1972 yılında çok sevdiğim arkadaşım Hasan Eskil ve Eşi Emine Hanım’ın akrabası olan Handan Hanım ile zor da olsa evlendim. Neden zordu derseniz? Çünkü kayınpederim benim için “Elinde bir çanta çerçici gibi dolaşıyor. Olmaz.” dediyse de zar zor ikna oldu. İyi ki de oldu. Çünkü benim hep yanında olan hem eşim hem arkadaşım hem tercümanım sevgili Handan’ım ile dolu dolu tam 47 yıl çok güzel bir evliliğimiz oldu.
Evlendikten sonra Karaman’la ilgili en güzel anılarım; annem ve babam sağ iken her bayramda tüm eş, dost, akraba, çoluk çocuk ile birlikte Karaman’daki 2 katlı kerpiç evimizde toplanırdık. Evin içi o kadar kalabalık olurdu ki, geceleri herkes yan yana sıra halinde yerde yatar, adım atacak yer olmazdı. Bayram yemeği olarak sabah kahvaltısında çorbadan başlar, calla kebap, bamya, zerde ve pilav yerdik. Soba yanan odada kış günlerinde kuzine üzerinde patates büzdürürdük.
1973 yılında mükelleflerimden Necdet Usta Mobilya’nın sahibi rahmetli Necdet Abi “Yav bırak şu muhasebeciliği de gel beraber çalışalım” dedi. Bu şekilde mobilya imalatı ve satışı işine ortak oldum.
1973 yılının 1 Eylül’ünde oğlum Cenk dünyaya geldi. Oğlum Cenk, Bilkent Üniversitesi mezunu olup, şu an İstanbul’da taşeron müteahhitlik ve finans işlemleri ile uğraşmaktadır.
1978 yılının 24 Ekim’inde ise kızım Burcu dünyaya geldi. Kızım Burcu ise Doğu Akdeniz Üniversitesi Hukuk Fakültesi mezunu olup, şu anda İstanbul’da Dünya Göz Hastaneler grubunun Hukuk Müşavirliğini yapmaktadır. Her ikisi de bekar. Bu nedenle henüz torun sahibi olamadım.

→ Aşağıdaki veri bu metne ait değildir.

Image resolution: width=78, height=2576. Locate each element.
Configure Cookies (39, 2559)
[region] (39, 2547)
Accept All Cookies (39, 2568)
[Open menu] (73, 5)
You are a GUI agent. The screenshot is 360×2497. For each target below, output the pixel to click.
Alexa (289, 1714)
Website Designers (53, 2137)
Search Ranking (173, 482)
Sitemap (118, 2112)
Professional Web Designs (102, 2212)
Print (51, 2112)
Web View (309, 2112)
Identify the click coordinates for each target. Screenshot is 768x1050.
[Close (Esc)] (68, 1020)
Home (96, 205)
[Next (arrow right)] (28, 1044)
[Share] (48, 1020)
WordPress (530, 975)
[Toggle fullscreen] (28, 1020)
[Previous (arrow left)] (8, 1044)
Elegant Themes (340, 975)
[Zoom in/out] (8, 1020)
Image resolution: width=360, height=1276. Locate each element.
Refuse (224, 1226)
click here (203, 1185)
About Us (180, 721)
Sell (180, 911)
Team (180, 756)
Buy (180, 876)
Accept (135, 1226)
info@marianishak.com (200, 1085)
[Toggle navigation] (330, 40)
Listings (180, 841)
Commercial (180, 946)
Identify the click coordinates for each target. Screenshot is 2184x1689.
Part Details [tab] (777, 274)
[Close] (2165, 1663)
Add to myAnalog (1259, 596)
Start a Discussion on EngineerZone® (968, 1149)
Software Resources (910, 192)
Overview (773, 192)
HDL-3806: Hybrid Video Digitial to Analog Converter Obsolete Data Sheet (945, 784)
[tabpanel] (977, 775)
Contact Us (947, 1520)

1978 yılının sonunda bazı özel nedenlerden dolayı Necdet Usta ile olan ortaklığımdan ayrıldım. Birkaç arkadaşımla beraber parke ve mobilya malzemeleri satışı yapmak üzere Ersan A.Ş.’yi kurduk. Ne yazık ki ortaklarımın bir yanlışı sonucu 1982 yılında battık. Şirket müdürü olarak da bana epeyce zarar verdi.
Düzce’de bir sunta imalatı fabrikası faaliyete geçiyordu. Bana da Ankara’nın ve taşranın bir kısmının pazarlama işini verdiler. Sonradan diğer pazarlamacı arkadaşlarla beraber tüm Türkiye’nin pazarlama işini aldık. Bu şirkette toplamda 24 yıl çalıştım.
Bu arada 1991 yılında Ankara’da bir ev aldım ve 1996 yılında emekli oldum. 2006 yılında şirketin bazı yöneticilerinin işlemleri nedeniyle fabrika faaliyetine son verdi. Bu durum yine bana çok büyük maddi zararlar verdi. Ailecek çok zor zamanlar geçirdik.
Daha sonra işlerimi toparladım ve Düzce’de kaplamalı sunta ve MDF imalatı yapan bir şirket olan Doruk A.Ş.nin Ankara ve bölgesinin pazarlama işlerini aldım.
14 Ocak 2019 tarihinde biricik ve sevgili eşim Handan’ımı kaybettim. Bu nedenle işlerimi bırakıp Ankara’dan İstanbul’a taşındım. Halen kızım ile birlikte İstanbul Kadıköy’de yaşamaktayım.
Karamanlı, Kolejli, Ankaralı, İstanbullu dost ve arkadaşlarıma selam eder, sağlık ve esenlikler dilerim.